The bleakness of the dimly-lit environs around East 43rd Street, renamed Muddy Waters Drive, is almost mesmerisingly oppressive - there are no air-conditioned bus tours going down there.
The club looked more like a car workshop than a live music venue, but while the decor may have been drab, the same could not be said for some of the patrons.
One man playing cards was resplendent in white with a black Lone Ranger-style mask, neckerchief and boots.
I was not the only white face in the club. Typically, the guy propped against the bar was another young English journalist.
However the scribe in question, Paul Trynka, was on a more purposeful mission than myself. He had been given a book advance to track down the dwindling generation of original artists before it is too late.
Chicago-stalwarts Magic Slim and the Teardrops were playing that night. Midway through the gig, Slim, who is rather portly nowadays, picked out a small man at the back.
Vence Kelly strolled up and after awkwardly grappling with Slim's big guitar, launched into a blistering set.
The city is full of surprises like Kelly; blues journeymen who have never taken their music beyond their own backyard.
The local crowd warmed and mellowed, as the night wore on. A middle-aged woman, sitting at the bar, kept her eyes shut throughout, rocking gently to the driving rhythm of Slim's no-nonsense guitar.
One character, drinking from a big beaker, and dressed in an all-denim suit, was trying to coax some young ladies on to the floor.
The man in question, turned out to be the MC and my ride home. I had asked for a cab, but 'Greedy', as he is affectionately known, insisted on driving me back into the city, as is customary with overseas visitors.
After promising the barmaid we would be back some day, we headed into the cold night, briskly crossing the road to a small car lot.
First priority, declared Greedy, was to get some cigarettes and petrol.
Passing some pretty scary people, loitering in darkened cul-de-sacs, we pulled into the uninspiring OK Corral gas station.
After raking through a pile of tape cassettes, we were soon cruising up the Interstate, windows down, with Buddy Guy blaring from the speakers and Greedy waxing on about his mate Buddy, arguably the world's greatest living blues guitarist.
The man proved a true gent, taking us right to our doors and refusing to take a cent for his trouble.
Despite all the Grammies and world tours, famous blues artists like BB King and Buddy Guy do not forget their roots. For the likes of Guy, the hard times are not that far over his shoulder.
On another night in Chicago, a blues veteran called Buster Benton came out of retirement. He had been moved to take up playing again after his son had been gunned down in the South Side and to add to his woes, he had just had his second leg amputated.
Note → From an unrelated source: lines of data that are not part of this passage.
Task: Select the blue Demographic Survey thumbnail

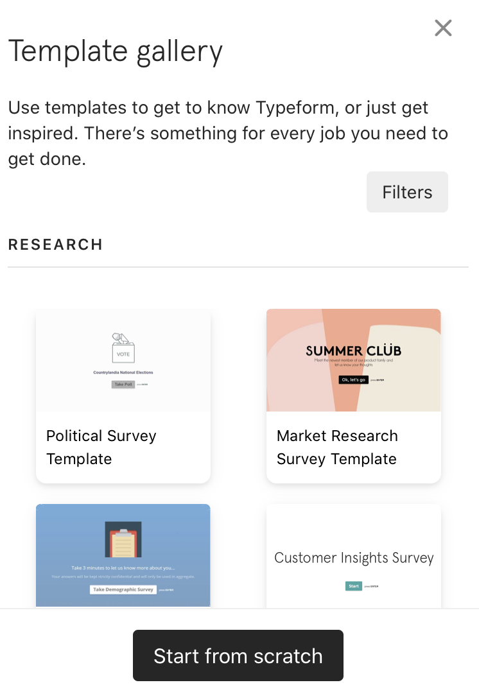Action: click(123, 555)
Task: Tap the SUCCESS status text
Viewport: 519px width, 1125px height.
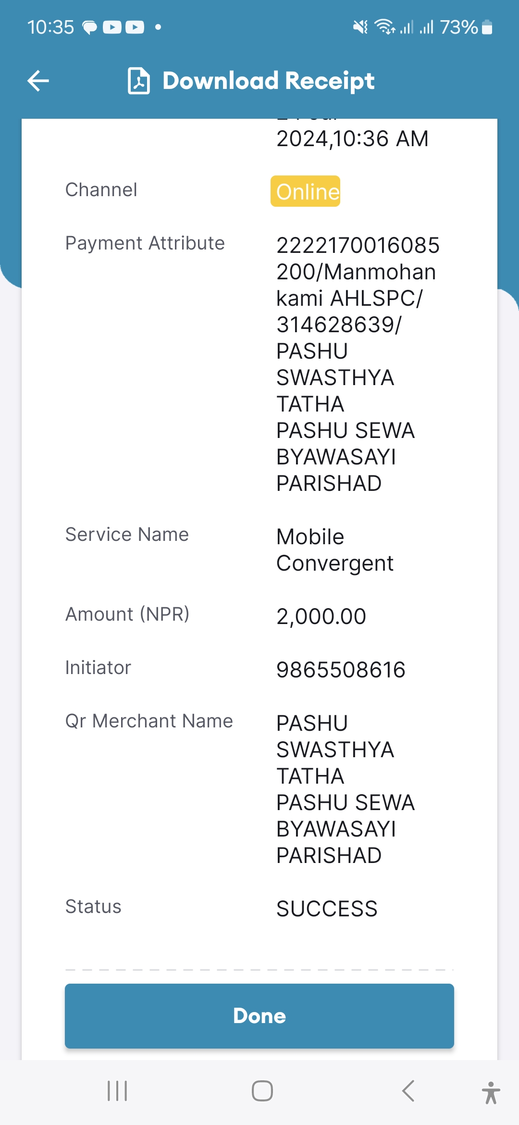Action: point(327,909)
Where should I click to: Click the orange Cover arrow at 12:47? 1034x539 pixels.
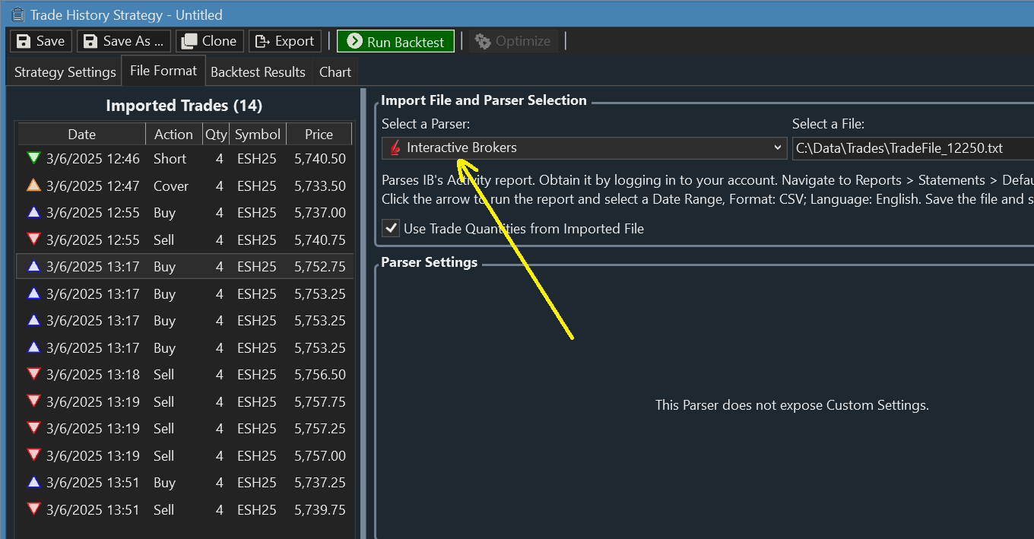(33, 185)
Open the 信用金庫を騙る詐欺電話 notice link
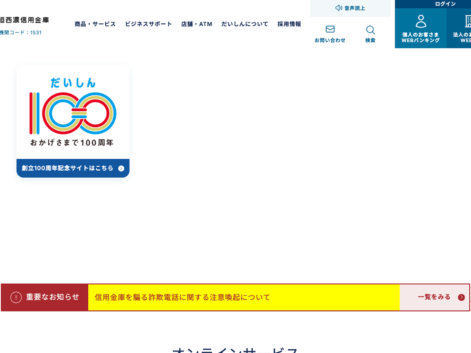Viewport: 471px width, 353px height. (x=183, y=297)
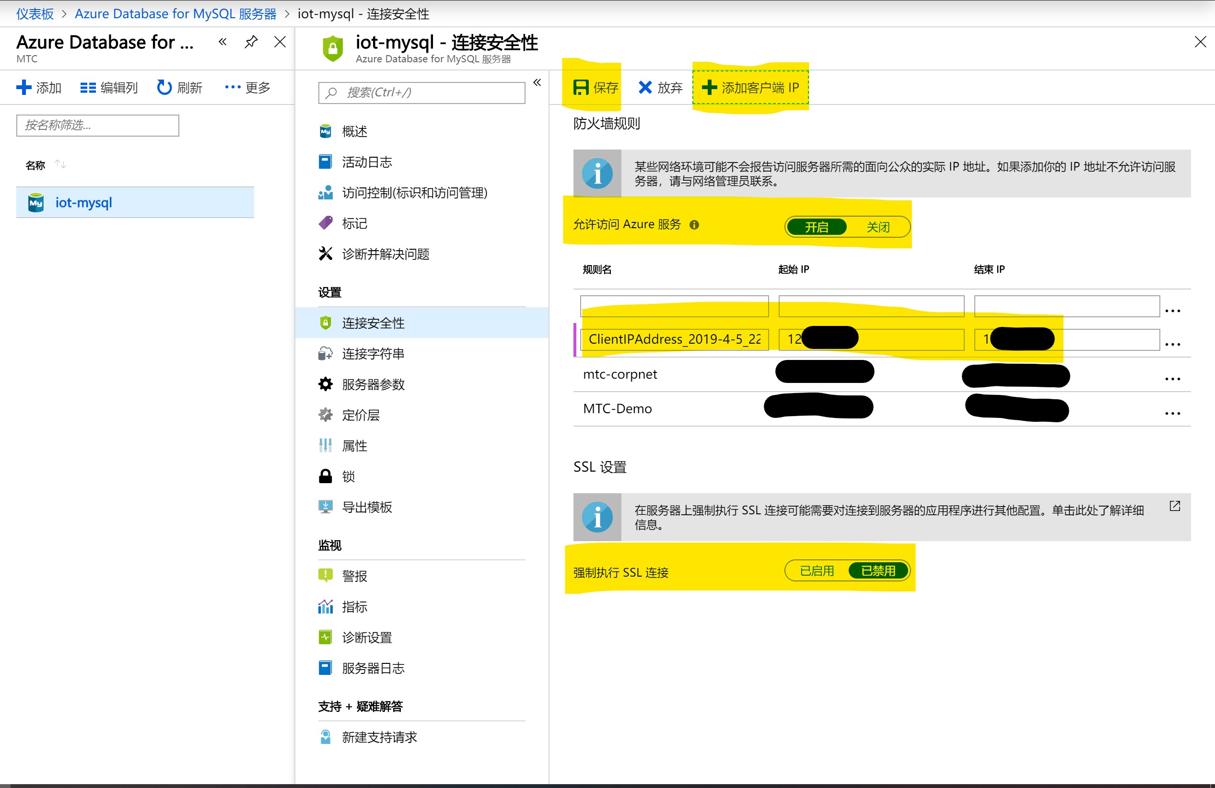Viewport: 1215px width, 788px height.
Task: Click the 编辑列 columns icon
Action: pyautogui.click(x=88, y=88)
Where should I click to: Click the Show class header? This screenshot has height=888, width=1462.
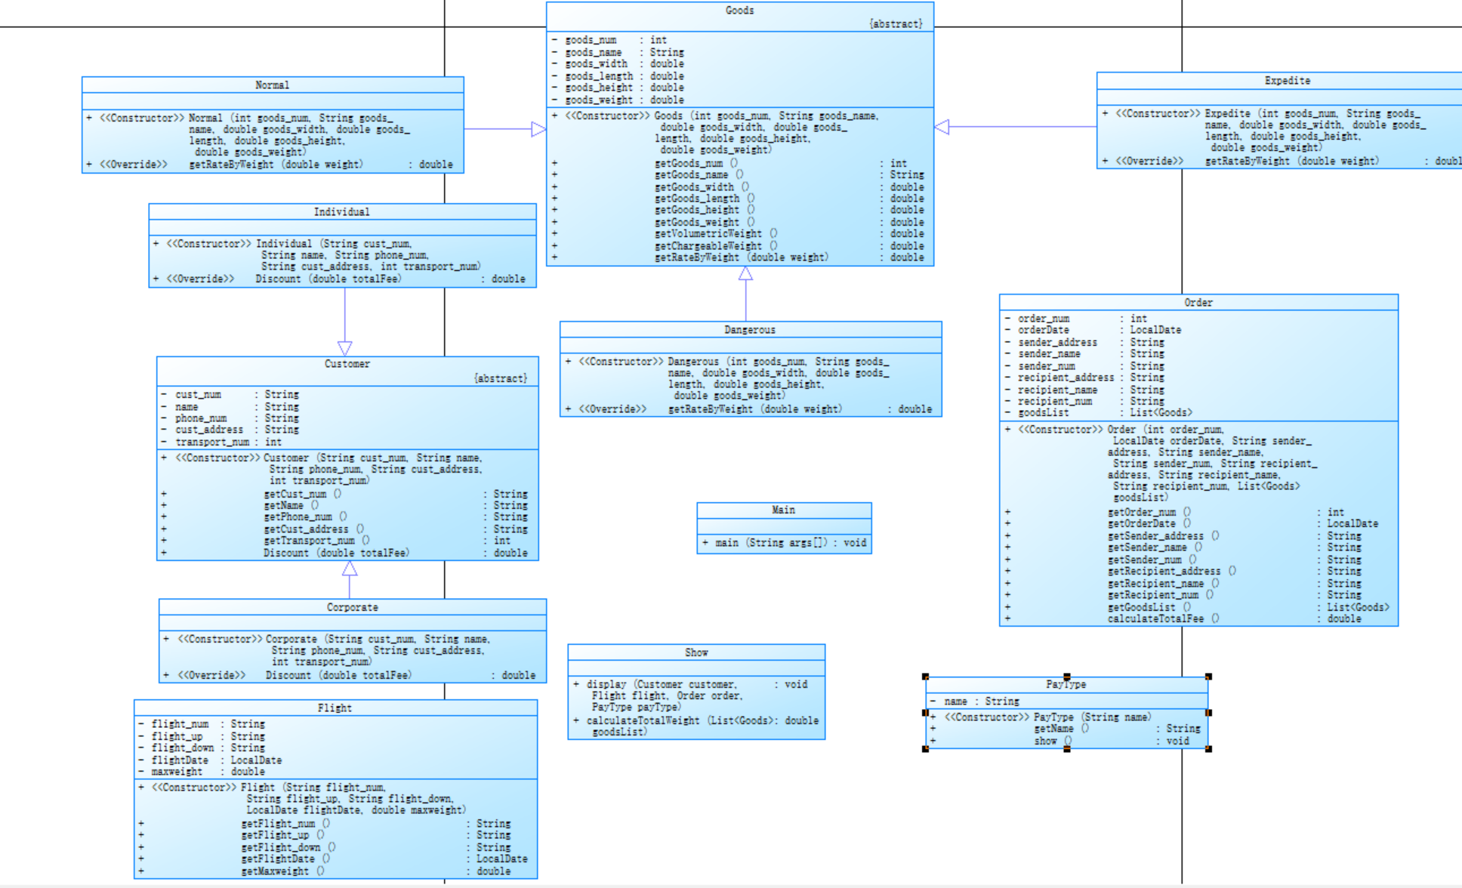pos(696,652)
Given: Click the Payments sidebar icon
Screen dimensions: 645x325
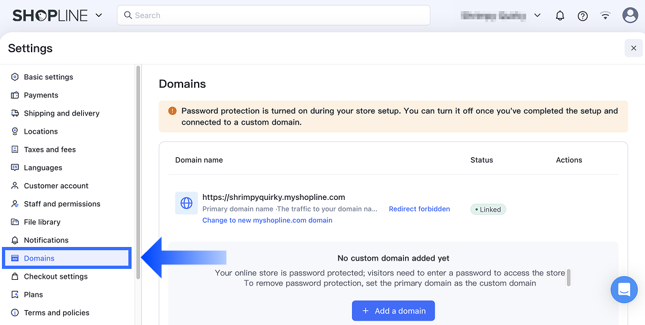Looking at the screenshot, I should click(x=15, y=95).
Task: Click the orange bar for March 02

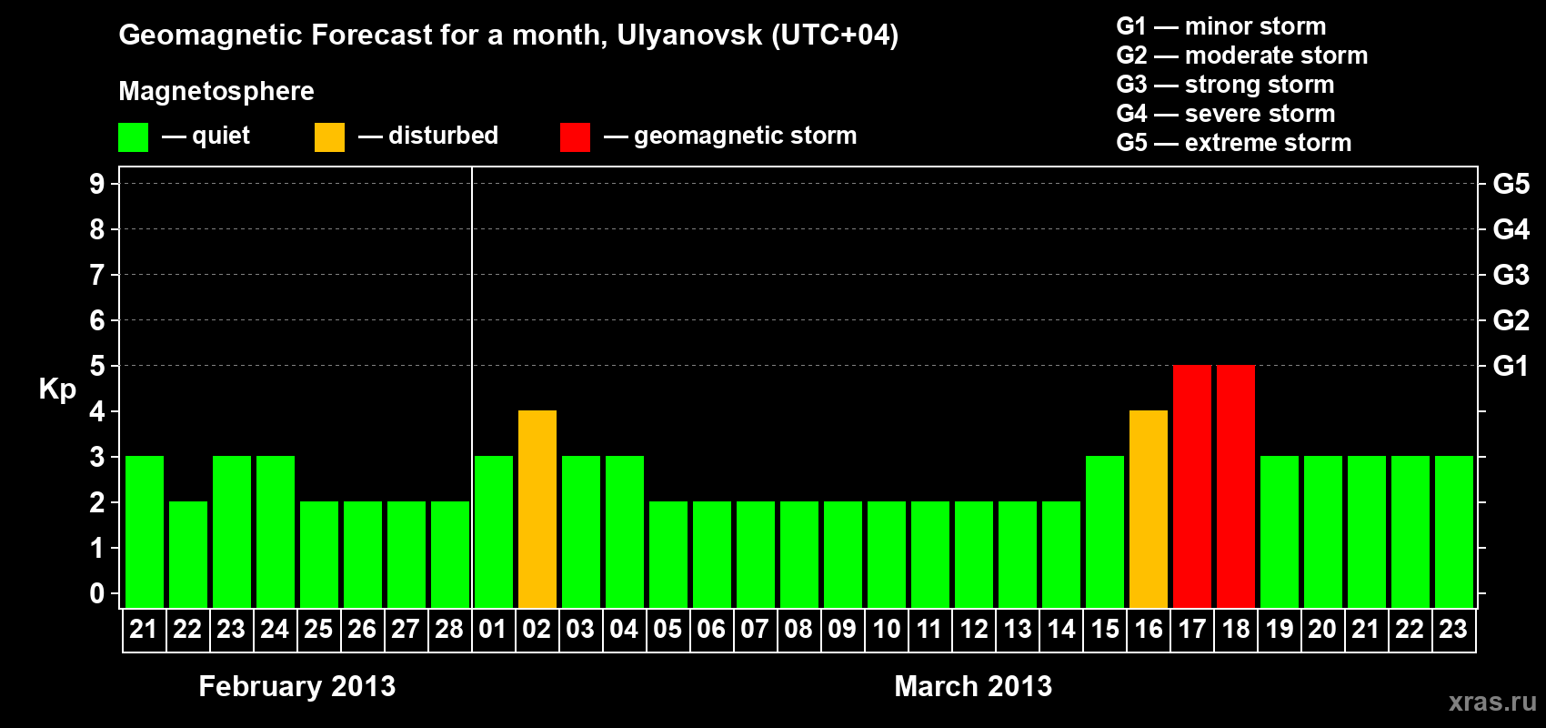Action: coord(537,509)
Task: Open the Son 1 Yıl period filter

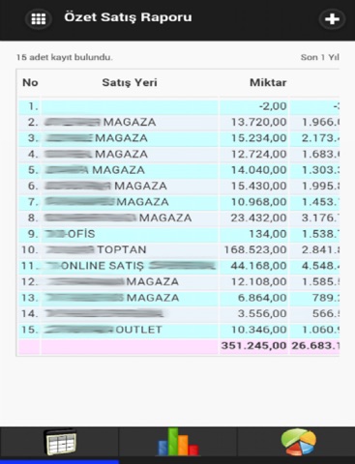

A bad case of the blues. But his appearance brought out the blues community in force.
For the vast part of the gig I did not realise the woman standing next to me was Koko Taylor, Chicago's Queen of the Blues.
Contrary to stereotype, blues performers are far from a terminally-depressed bunch. Many people complain about plaintive lyrics expressing misery and bad luck.
But while the blues are very relevant in this age of AIDS babies and drive-by shootings, every artist has his happier, upbeat tunes.
A number of younger bluebloods are coming through, despite the pervasive and fashionable influence of house music, which also hails from Chicago.
By my reckoning Lucky Peterson is the best of the new bunch along with Michael Coleman who has a regular slot at Kingston Mines club.
The West Side, which includes the notorious Cabrini Green housing project of the Candyman horror fame, also has its blues clubs, the best of which is Rosa's Blues Lounge.
And the tradition of bands busking at Maxwell Street market every Sunday morning is still going strong.
Chicago, it should be added, is also the home of Oprah Winfrey, deep dish pizzas, Playboy magazine, the Bulls, Bears and the White Sox.
It boasts some of the finest modern architecture in the world and some of the best galleries and museums.
But if you want to get down and dirty to the blues, Greedy will be happy to show you around.